Thursday, August 18, 2011

The Real Water Park!

Sweet Water, the Southeastern Wisconsin Watersheds Trust, kicked off its new public awareness campaign yesterday - with a splash!

 Milwaukee alderman Nic Kovac gets wet in a dunk tank specially decorated for the occasion.
With Greenfield Park's Cool Waters for a backdrop, a boatload of officials announced the campaign slogan, "The Real Water Park." It's a fantastic idea. The real water park is not a fenced pool with water slides and jets of spray. The real water parks are our natural waterways, lakes and ponds - an idea that comes quite naturally to Urban Wilderness!

Sweet Water's Jeff Martinka, surrounded by bags of fertilizer and facsimilies of dog poop, led off the program.


The simulated poop and fertilizer were there to represent two of the most common concerns for our natural water parks, pollution from "non-point sources," including you and me. A major feature of the campaign is to bring the public up to date on the main causes of water pollution, which has changed over the years from clearly identifiable industrial "point sources" to more widespread run off from streets, lawns, and farms.

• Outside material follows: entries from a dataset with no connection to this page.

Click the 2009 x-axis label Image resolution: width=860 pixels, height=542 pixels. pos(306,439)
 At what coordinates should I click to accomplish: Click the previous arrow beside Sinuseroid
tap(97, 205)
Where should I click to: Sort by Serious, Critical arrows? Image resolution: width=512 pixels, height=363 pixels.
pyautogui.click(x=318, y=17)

The next speaker, Tom Grisa, the Brookfield Director of Public Works, dramatized the issue by wearing a pair of swim goggles as he suggested that no one would swim in Cool Waters if they knew there was dog poop floating around in the pool. It isn't a giant leap of logic to observe that we should all be just as intolerant of common pollutants like dog poop and fertilizer getting into our rivers and lakes.


Wisconsin, which invented the idea, has led the nation when it comes to water parks. Here is an archival image of one of the earliest water parks at Gordon Park on the Milwaukee River in 1921. A large lake was created behind the North Avenue dam, enabling Milwaukeeans to have a taste of the country just minutes away from downtown.

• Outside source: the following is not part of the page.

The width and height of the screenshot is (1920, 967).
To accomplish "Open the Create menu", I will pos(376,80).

Milwaukee and its rivers have changed a lot since 1921. Pollution made swimming unappealing and then downright dangerous. Then came the Clean Water Act and other environmental reforms of the 1970's. By the 1990's, when the North Avenue dam was finally removed, it once again was possible to envision the river as a recreational resource. This is a current view of the Milwaukee River near Gordon Park.


The highlight of yesterday's festivities was the dunk tank, which also was filled with (simulated) dog poop. After alderman Kovac (above), Neil Palmer, Village President of Elm Grove, took a turn. Former Brewer Jerry Augustine made the pitches.

One of the unfortunate side effects of excessive fertilizer getting into the waterways is an unhealthy build up of algae in ponds and lakes. I didn't have to go far after the ceremony to see an example. This pond, completely covered with a thick mat of algae, is right in Greenfield Park. The ducks that I discovered lingering along the edges did not swim away from me as I approached the bank. They flew off instead.


The Sweet Water website is beautiful, engaging, and also filled with helpful tips on how you can help minimize your own impact on our real water parks so that they will be healthy and appealing places to enjoy.